What I Tell My Teams

I’ve been rolling this out gradually across teams I’ve worked with. The approach that works:

Start with opt-in, not mandates. Let people try it on low-risk tasks. Boilerplate, test scaffolding, documentation. No pressure.

Keep review standards unchanged. The bar for merging code doesn’t drop because an AI wrote the first draft. If anything, review should be more careful because the failure mode is “plausible but wrong.”

Track what you care about. Completion time. Bug rate. Review churn. Developer satisfaction after the novelty wears off – check in at 30 and 60 days, not just the first week when everyone is excited.
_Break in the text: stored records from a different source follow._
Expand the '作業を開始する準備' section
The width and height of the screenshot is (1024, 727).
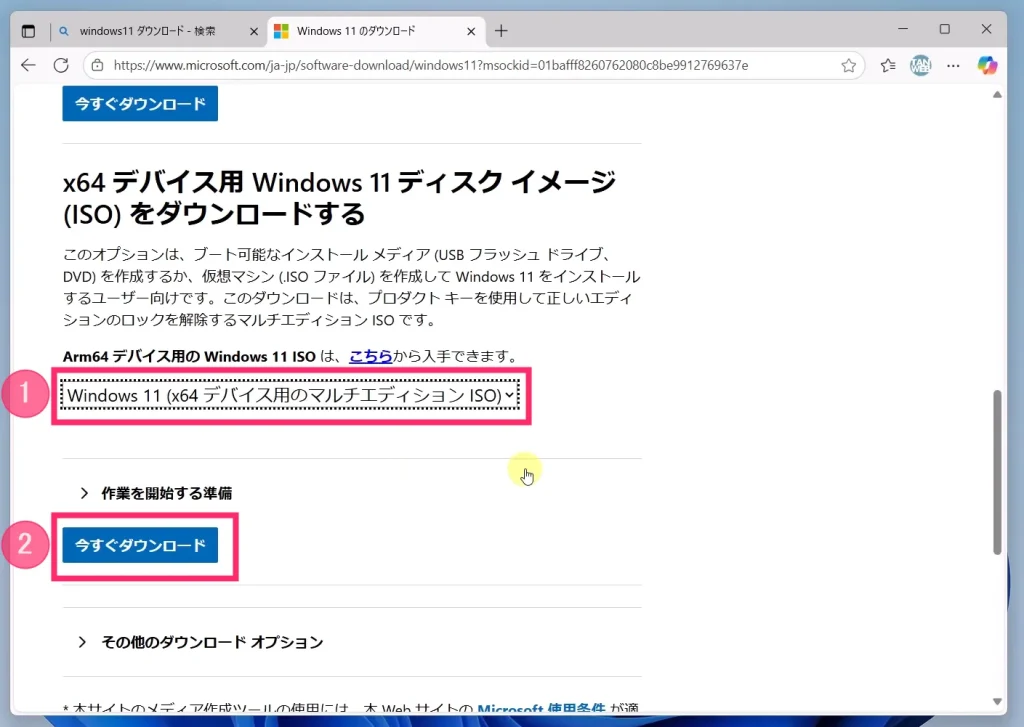click(167, 493)
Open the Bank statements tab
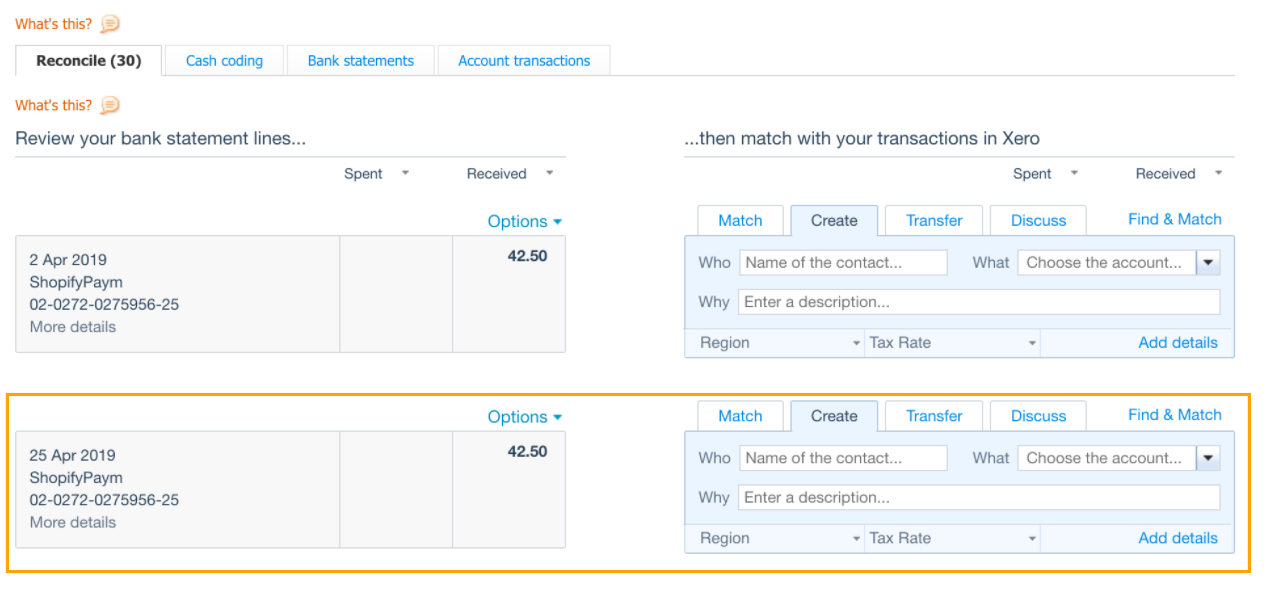The height and width of the screenshot is (597, 1274). click(x=360, y=61)

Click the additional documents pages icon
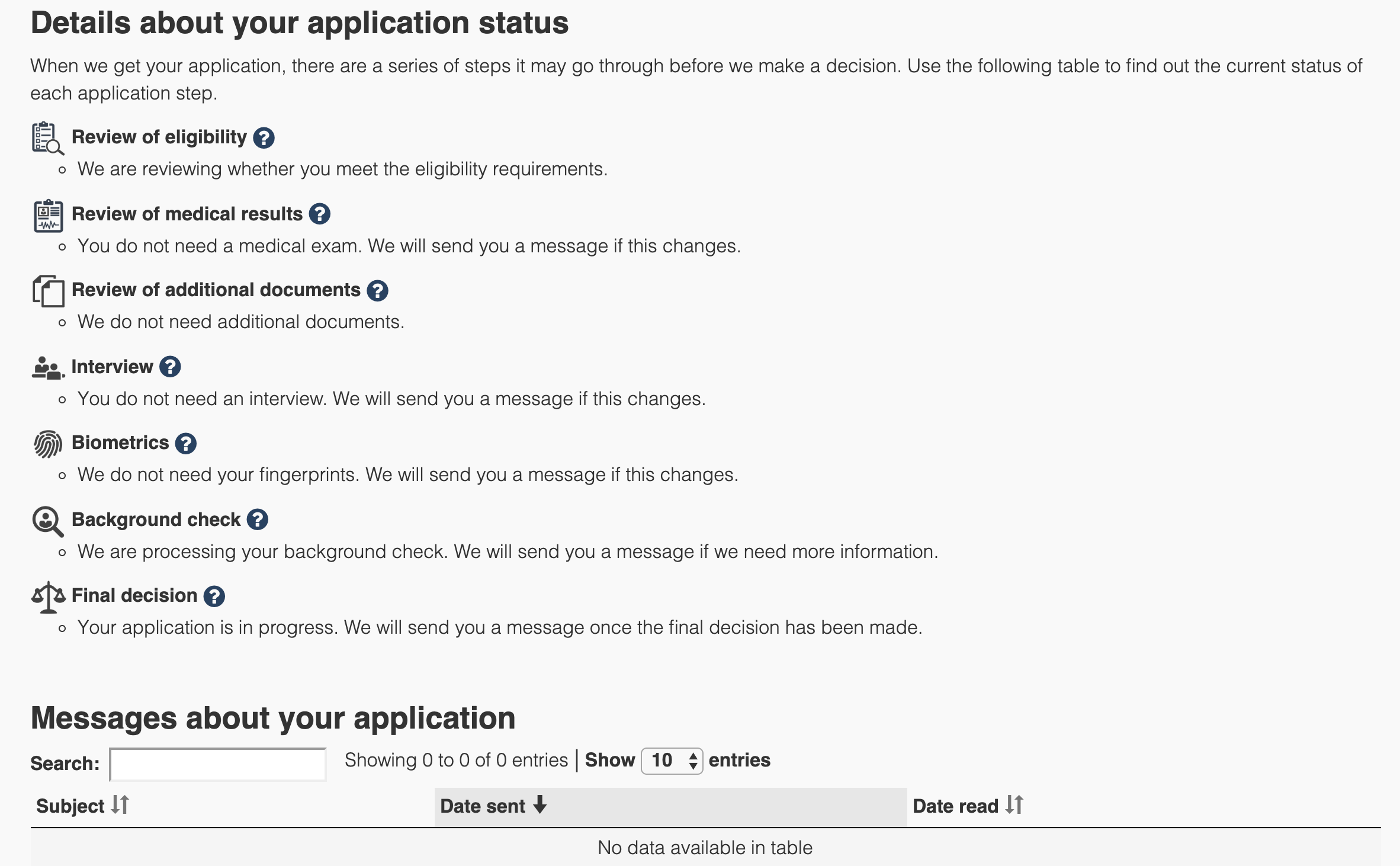(48, 291)
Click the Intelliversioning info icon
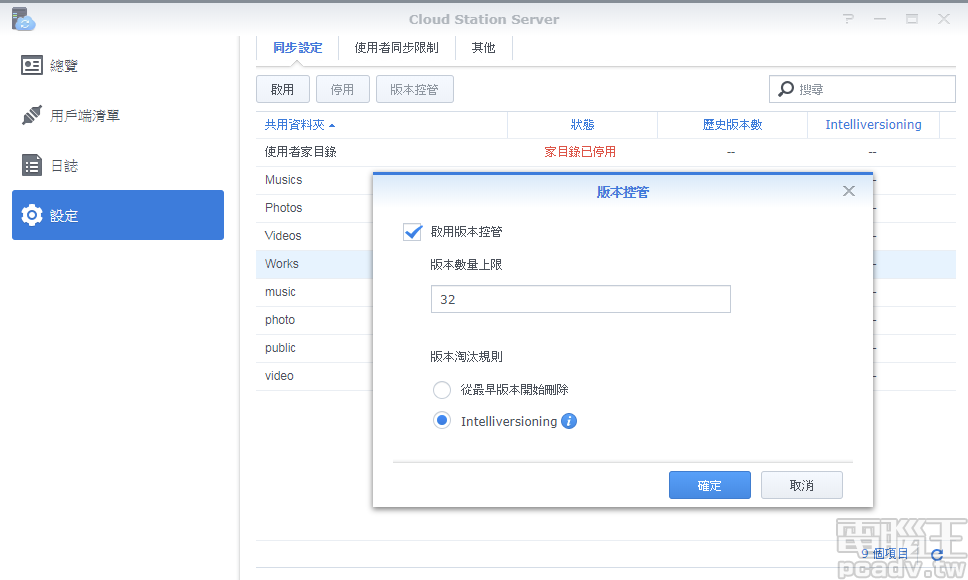The height and width of the screenshot is (580, 968). pos(568,421)
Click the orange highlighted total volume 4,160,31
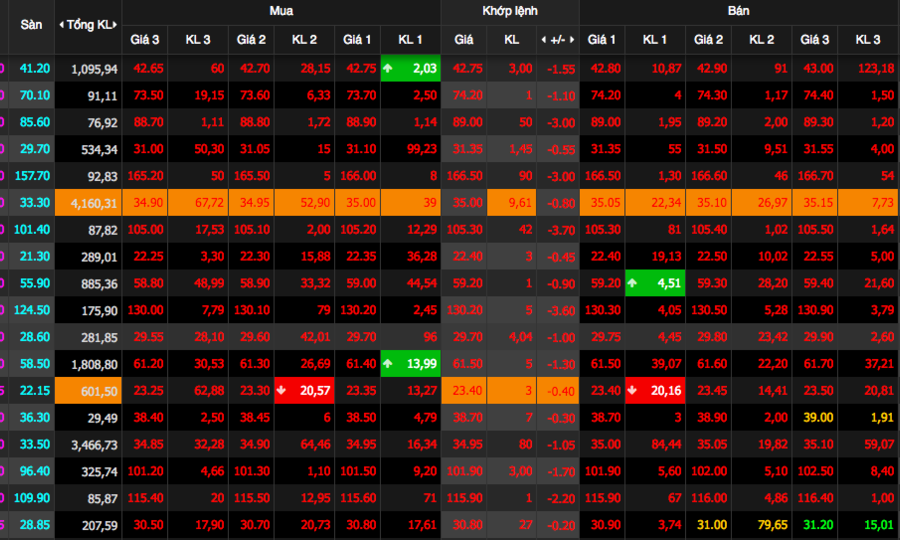Screen dimensions: 900x540 click(88, 204)
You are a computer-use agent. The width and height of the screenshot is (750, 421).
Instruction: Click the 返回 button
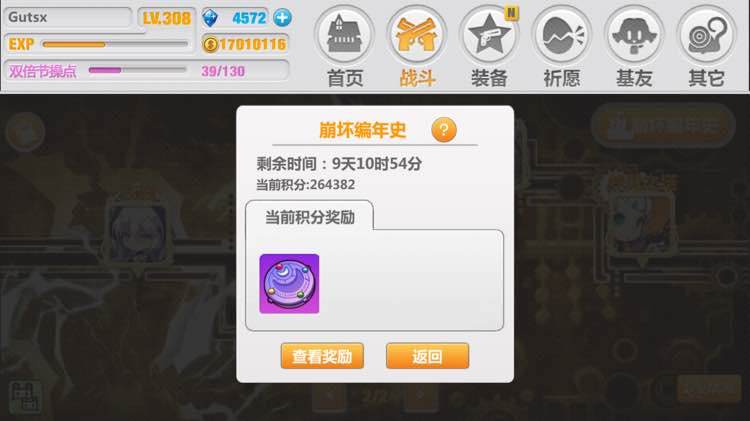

Be explicit about boundaries. Write down where the team will and won’t use it. Auth code, crypto, and permission logic are default no-go zones. Make this a team decision, not a personal preference.

The Honest Assessment

AI coding assistants are good. They aren’t transformative. They save real time on the boring parts of programming and zero time on the hard parts. The 10x productivity claims are marketing. The real number, in my experience, is something like 1.15x to 1.25x on the tasks where it helps, and 1.0x or worse on the tasks where it doesn’t.

The developers who benefit most are the ones who were already disciplined about code review and testing. The tool amplifies your existing workflow. If your workflow is “accept suggestion and ship,” you’re going to have a bad time.

Use it for drafts. Use it for repetition. Keep your review standards. That’s the entire playbook.